We also sponsor wear blue: run to remember, Stop Soldier Suicide, give scholarship awards to military families, and we have given free bikes to children in military families. These causes are all near and dear to my heart. Serving in the military, I have lost friends, as have most people. Any time I can support a Gold Star Family or someone who has a service member in their family who may be struggling, the Hunt Heroes Foundation has afforded me the opportunity to directly give back to those people. I’m very passionate about our foundation and the fact that I get to directly contribute to the money we’re raising to do good for our service members and their families.
You are a person of great influence. If you could inspire a movement that would bring the most amount of good to the most amount of people, what would that be? You never know what your idea can trigger. 🙂
The movement I would consider the most would be something for our junior enlisted. Many of them struggle with the financial aspect of being in the military, and that’s why I think military housing is such a great option for them. They don’t have to pay out of pocket for anything and they’re living in a community that supports them well. Even if they live on base, however, they still struggle. A lot of them are still one-income families. The movement that I would like to consider is finding other resources or ways to help our junior enlisted as they’re just getting started with financial stability. I don’t know what that movement would consist of, but I know there’s a need out there.
Can you please give us your favorite “Life Lesson Quote”? Can you share how that was relevant to you in your life?
“Nobody can make you feel inferior without your consent.”

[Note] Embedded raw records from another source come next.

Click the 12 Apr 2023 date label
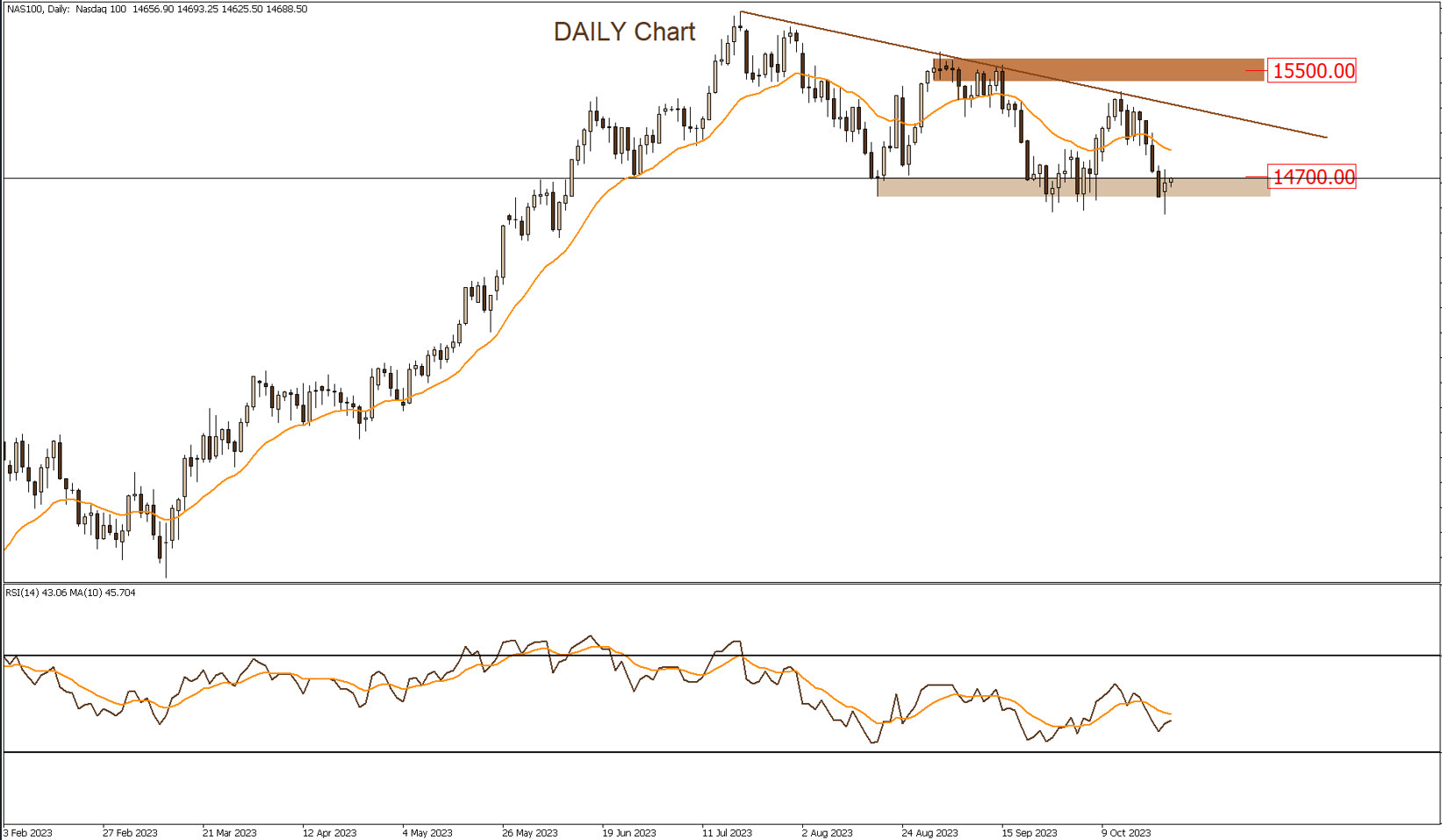Viewport: 1442px width, 840px height. click(329, 832)
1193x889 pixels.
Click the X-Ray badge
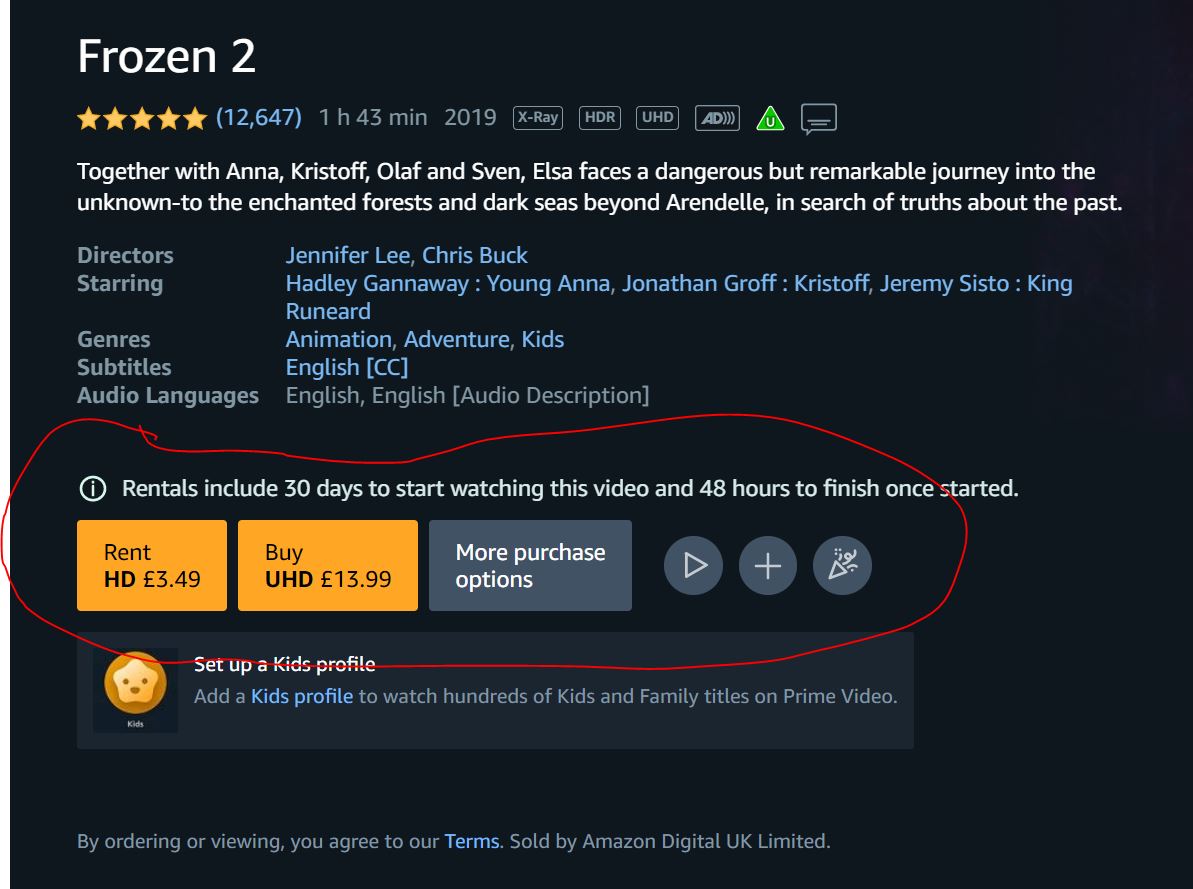click(538, 118)

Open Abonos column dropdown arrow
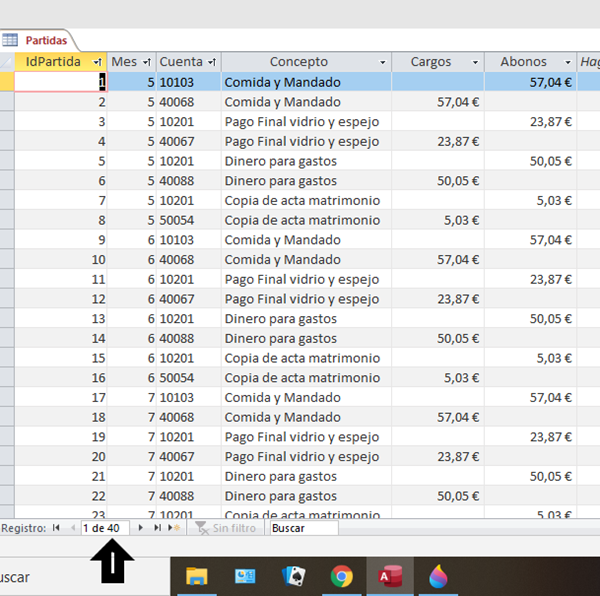point(569,62)
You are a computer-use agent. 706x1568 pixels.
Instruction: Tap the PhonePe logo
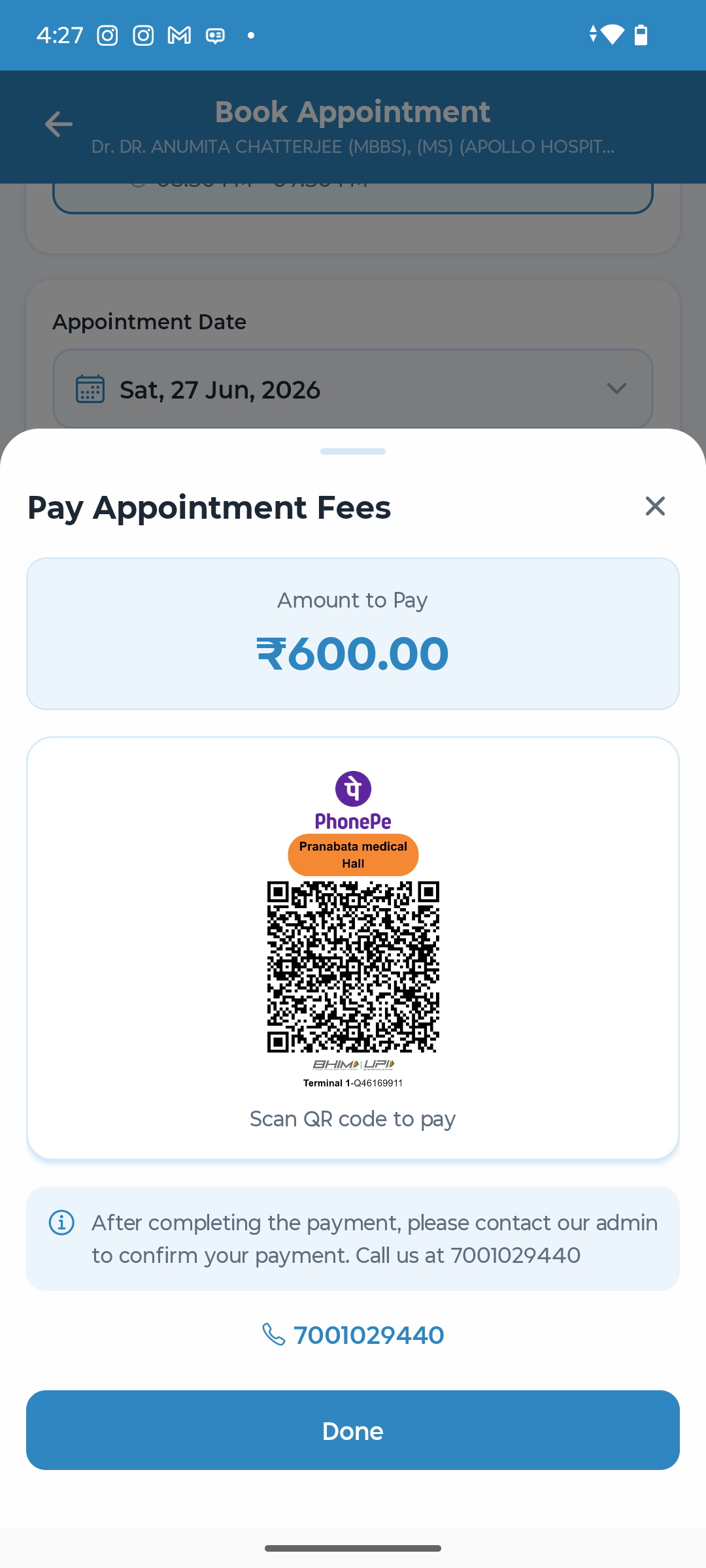[x=353, y=800]
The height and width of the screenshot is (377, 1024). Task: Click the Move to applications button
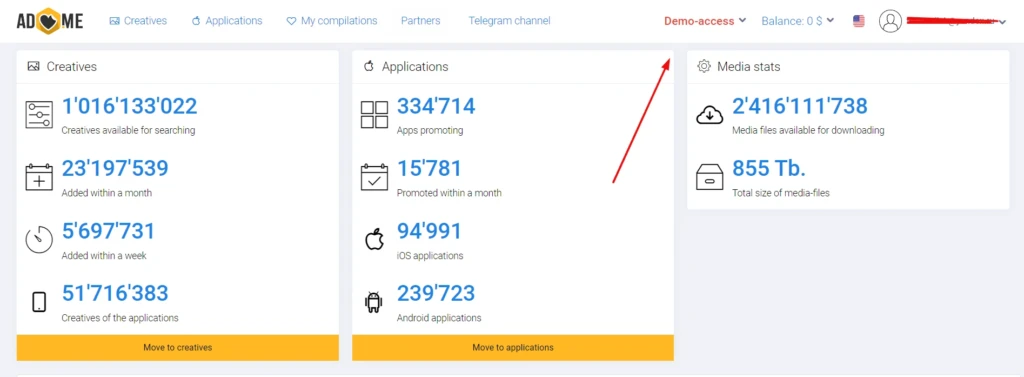[513, 348]
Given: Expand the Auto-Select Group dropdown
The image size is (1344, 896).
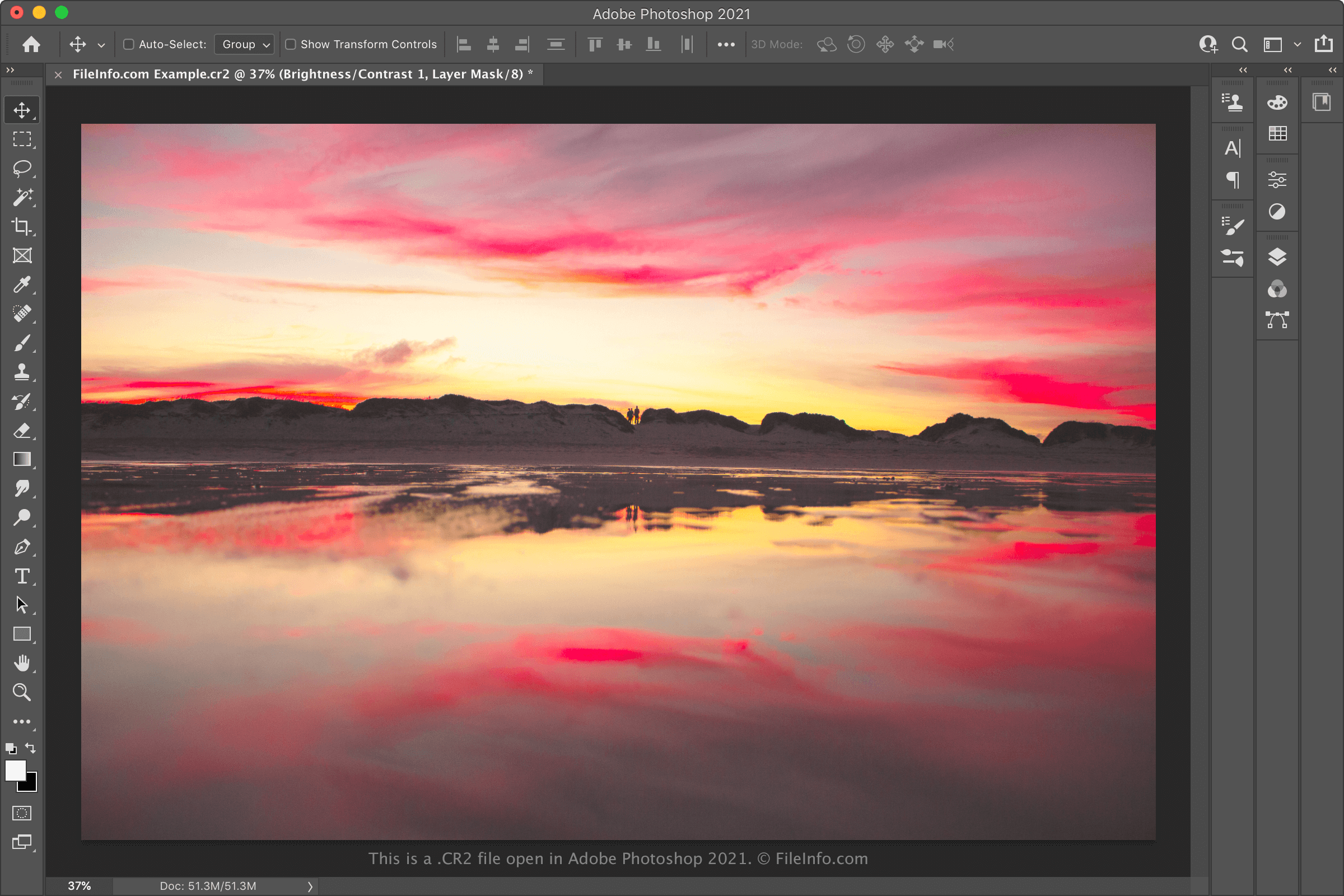Looking at the screenshot, I should pyautogui.click(x=243, y=44).
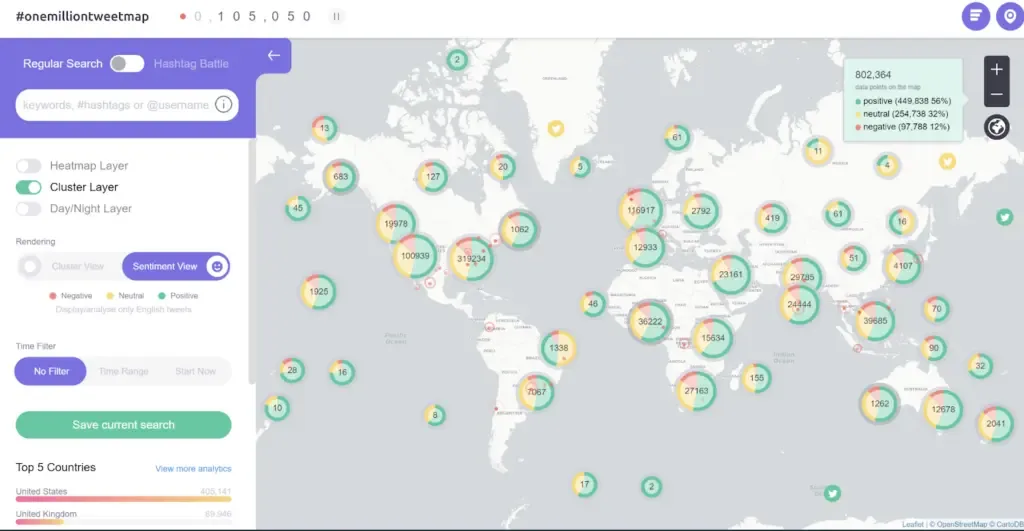Screen dimensions: 1024x531
Task: Click the info icon in the search box
Action: coord(223,105)
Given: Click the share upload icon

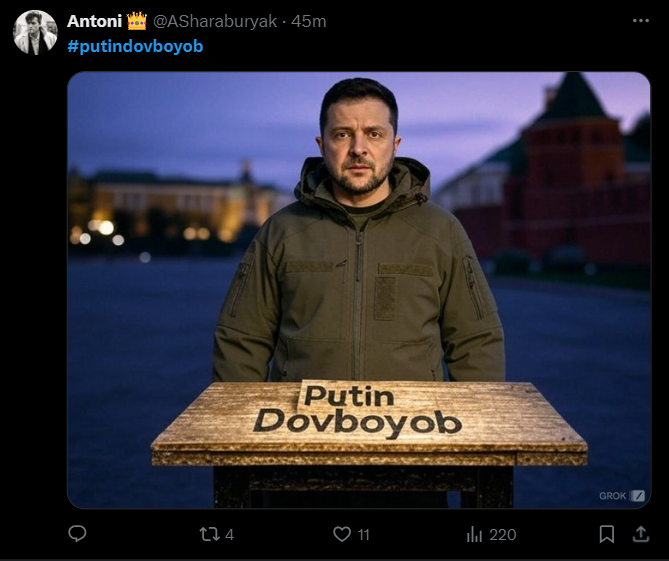Looking at the screenshot, I should point(640,534).
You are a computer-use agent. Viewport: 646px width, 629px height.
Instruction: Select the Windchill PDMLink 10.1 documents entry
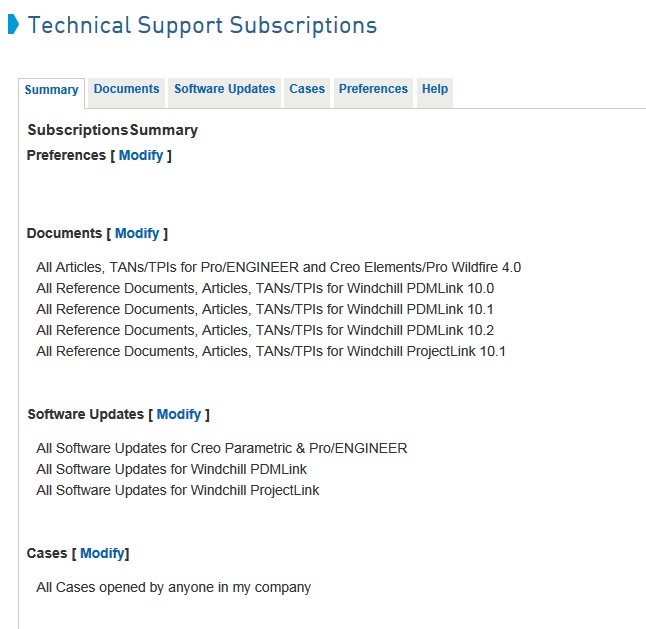265,309
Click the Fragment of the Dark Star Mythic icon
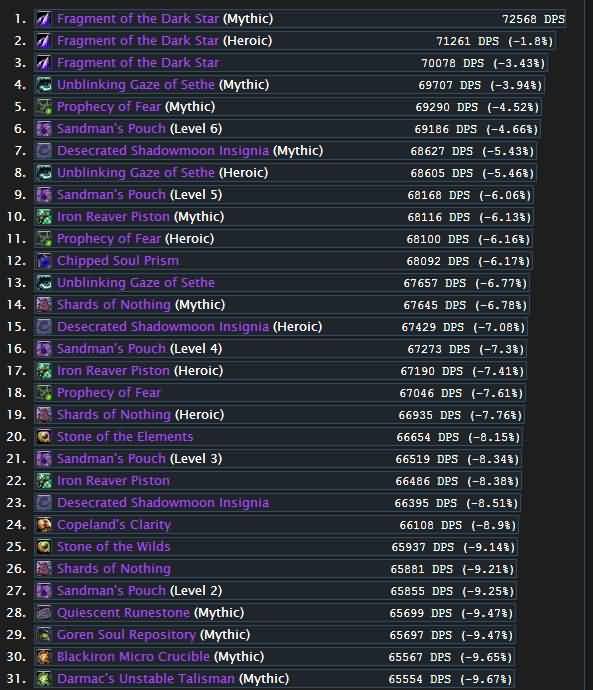 coord(44,19)
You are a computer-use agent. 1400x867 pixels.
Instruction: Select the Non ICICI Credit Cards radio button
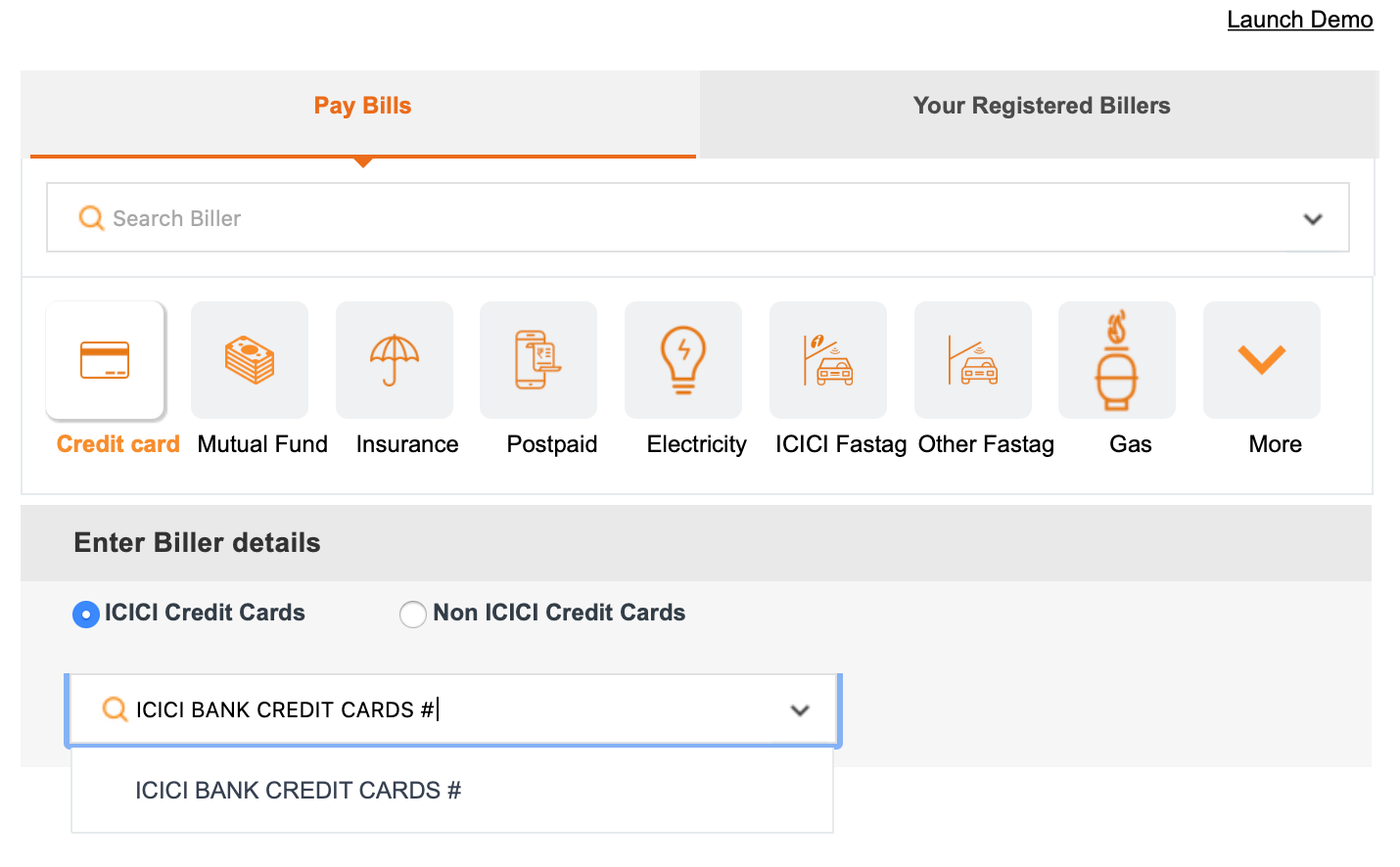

When I was coming up in the military a long time ago, women were only a small percentage of the ranks. It was an uphill battle for a little bit. So I constantly reminded myself that I was capable, that I was good enough. Early on, it was my first time being away from home, so I was homesick and I was, for lack of a better word, bullied a little bit for being a female in a primarily male environment. So my mantra helped me to keep going and it worked. And it still works today.
Some of the biggest names in Business, VC funding, Sports, and Entertainment read this column. Is there a person in the world, or in the US with whom you would love to have a private breakfast or lunch with, and why? He or she might just see this if we tag them 🙂
I love Katie Couric. I think that she is brave, intelligent, and I think that she is a great role model for the women of the world.
Thank you so much for these amazing insights. This was truly uplifting.